Geschichte und Konzept der Ausstellung
[Bearbeiten | Quelltext bearbeiten]In Deutschland wurde die Ausstellung am 23. Januar 2008 im Zwischengeschoss des Bahnhofs Potsdamer Platz eröffnet.[1][2] Anschließend war die Ausstellung am Hauptbahnhof Halle (Saale) zu sehen. Vom 28. März bis zum 10. April war sie am Hauptbahnhof Schwerin zu sehen.[3] Bis 12. Mai war die Ausstellung in Wittenberge zu Gast, vom 18. Mai bis 15. Juni beim Hauptbahnhof Münster.[4] Es folgten Stationen in Köln, Frankfurt am Main, Dresden und München. Vom 14. bis 26. November 2008 wurde sie im Hauptbahnhof Mannheim gezeigt. Bis zum Jahresende 2008 wurden rund 80.000 Besucher erwartet. 2009 sollte die Wanderausstellung fortgesetzt und kostenlos an interessierte Städte verliehen werden. Die erste Station war im Januar 2009 Hanau.[5] Ab 22. Januar 2009 wurde die Ausstellung in Chemnitz gezeigt, ab 15. Februar im Jüdischen Museum in Dorsten.[6]
Die von der Deutschen Bahn in Zusammenarbeit mit Beate und Serge Klarsfeld gemeinsam mit einer Bürgerinitiative konzipierte Ausstellung integriert Elemente aus der Ausstellung Enfants juifs déportés de France, die über drei Jahre auf Bahnhöfen der französischen SNCF gezeigt wurde. Von insgesamt 40 Informationstafeln basieren 15 auf dieser Sammlung.

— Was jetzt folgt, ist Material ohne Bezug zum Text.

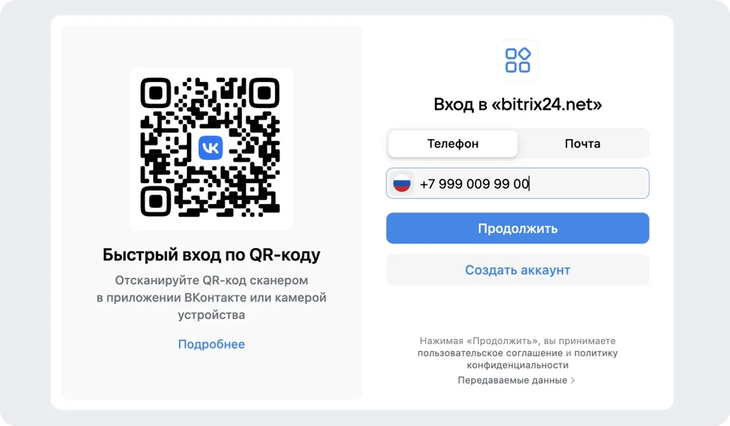The width and height of the screenshot is (730, 426).
Task: Focus the phone number input field
Action: pos(518,183)
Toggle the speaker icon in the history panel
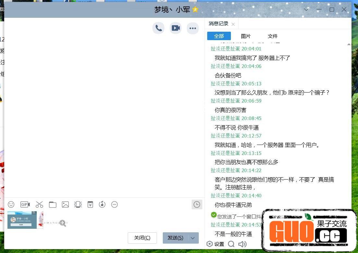The height and width of the screenshot is (253, 358). [x=242, y=244]
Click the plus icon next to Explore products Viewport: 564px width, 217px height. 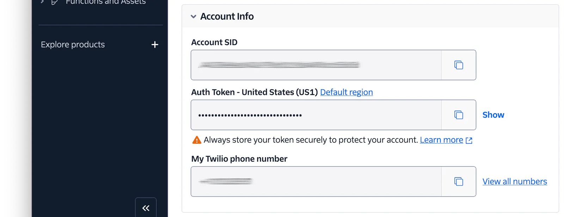click(x=154, y=44)

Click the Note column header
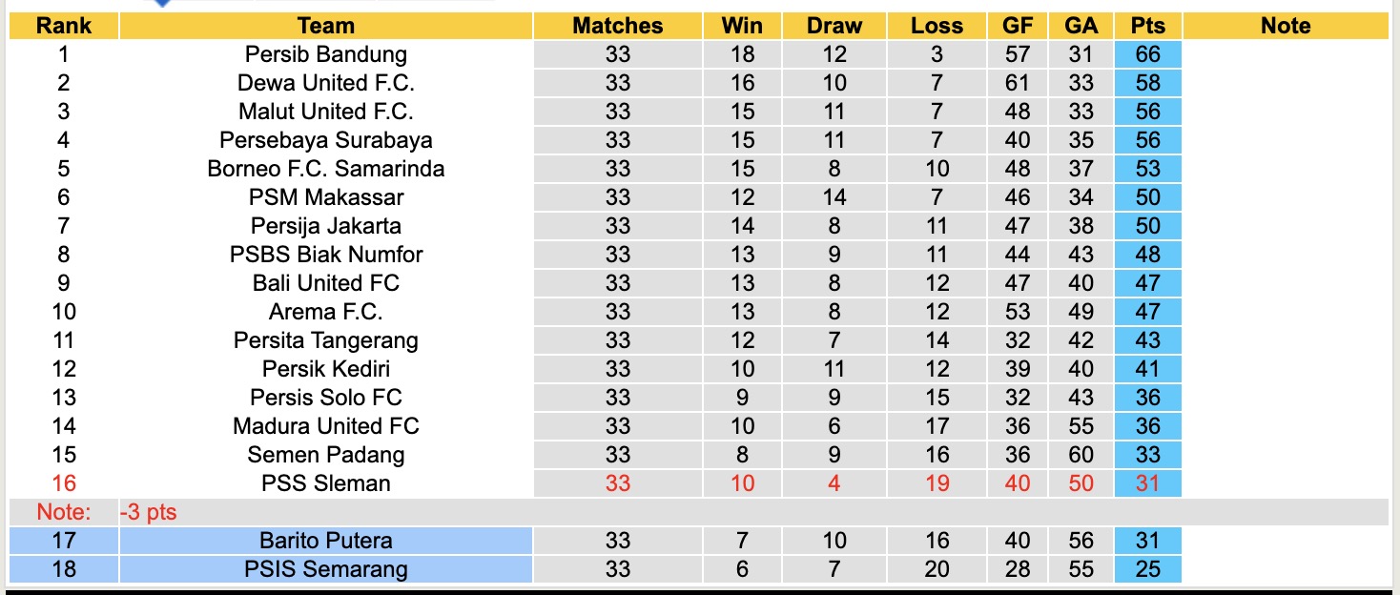click(1285, 26)
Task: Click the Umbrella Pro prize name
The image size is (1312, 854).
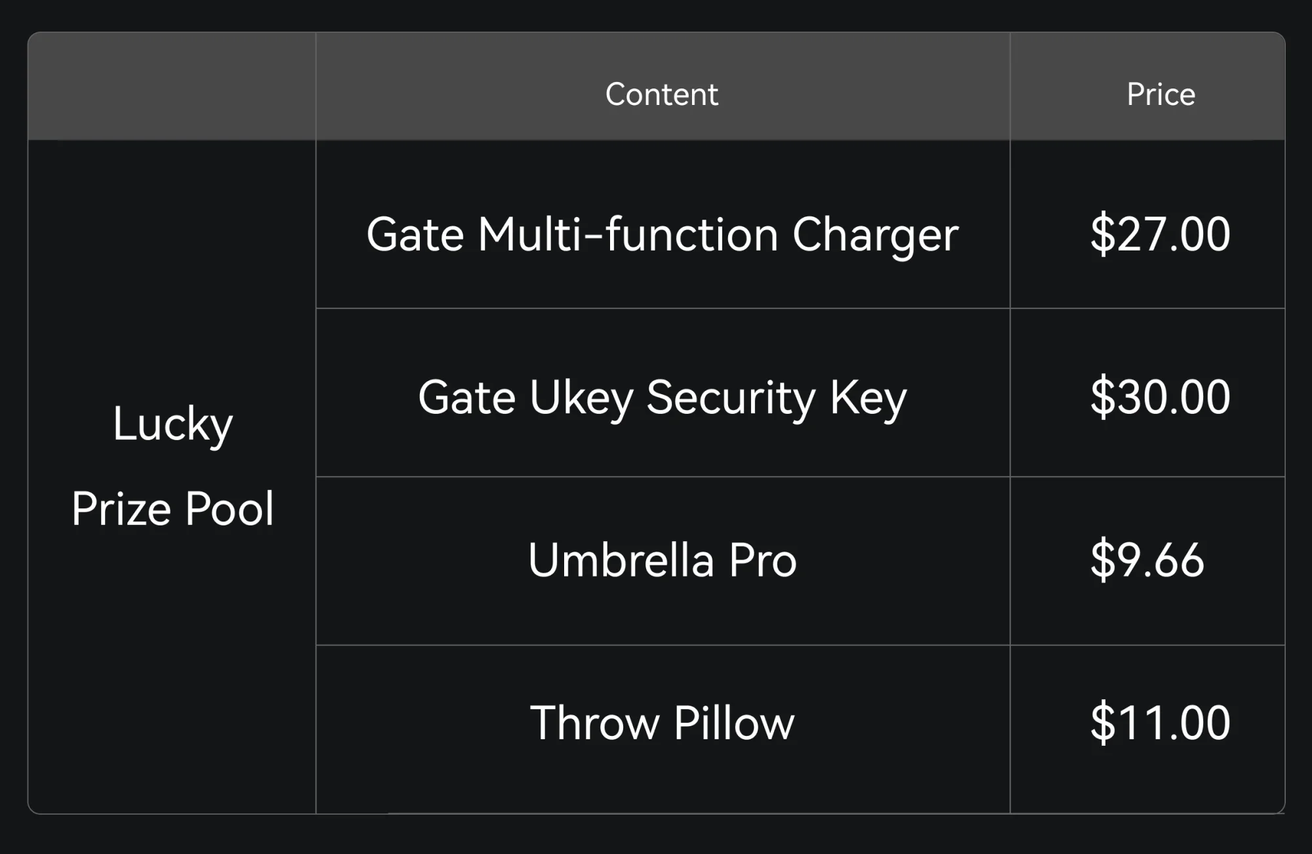Action: click(662, 560)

Bis April 2008 besuchten, laut Schätzungen der Deutschen Bahn AG, rund 30.000 Menschen die Ausstellung.[4]
Diskurs um die Ausstellung
[Bearbeiten | Quelltext bearbeiten]Der Ausstellung ging u. a. ein öffentlicher Streit zwischen den Klarsfelds und der DB AG voraus, nachdem sich das Unternehmen geweigert hatte, die in Frankreich gezeigte Ausstellung auch auf deutschen Bahnhöfen zu zeigen.

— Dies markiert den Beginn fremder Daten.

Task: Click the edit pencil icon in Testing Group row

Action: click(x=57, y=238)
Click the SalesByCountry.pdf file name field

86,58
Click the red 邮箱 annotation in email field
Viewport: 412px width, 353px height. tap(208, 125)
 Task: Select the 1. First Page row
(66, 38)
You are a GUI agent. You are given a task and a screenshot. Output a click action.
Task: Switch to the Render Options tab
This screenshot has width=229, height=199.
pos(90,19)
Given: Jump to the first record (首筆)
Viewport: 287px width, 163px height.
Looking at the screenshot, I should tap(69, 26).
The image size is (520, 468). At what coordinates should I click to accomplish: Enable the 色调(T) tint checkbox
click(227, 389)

In einem Interview im November 2006 begründete DB-Vorstandsvorsitzender Hartmut Mehdorn seine Ablehnung der Wanderausstellung: „Auf Bahnhöfen herrscht Hast und Eile. Es sind keine Orte für ein derart ernstes Thema wie den Holocaust. Es kann dort keine seriöse, tiefgehende Befassung mit solch einem Thema geben. Wir kennen unsere Verkehrsstationen und die Menschen, die sich dort aufhalten. Ich bin sogar geneigt zu sagen, wenn man es doch täte, wäre das kontraproduktiv. ‚Shock and go‘ funktioniert nicht mehr.“[7]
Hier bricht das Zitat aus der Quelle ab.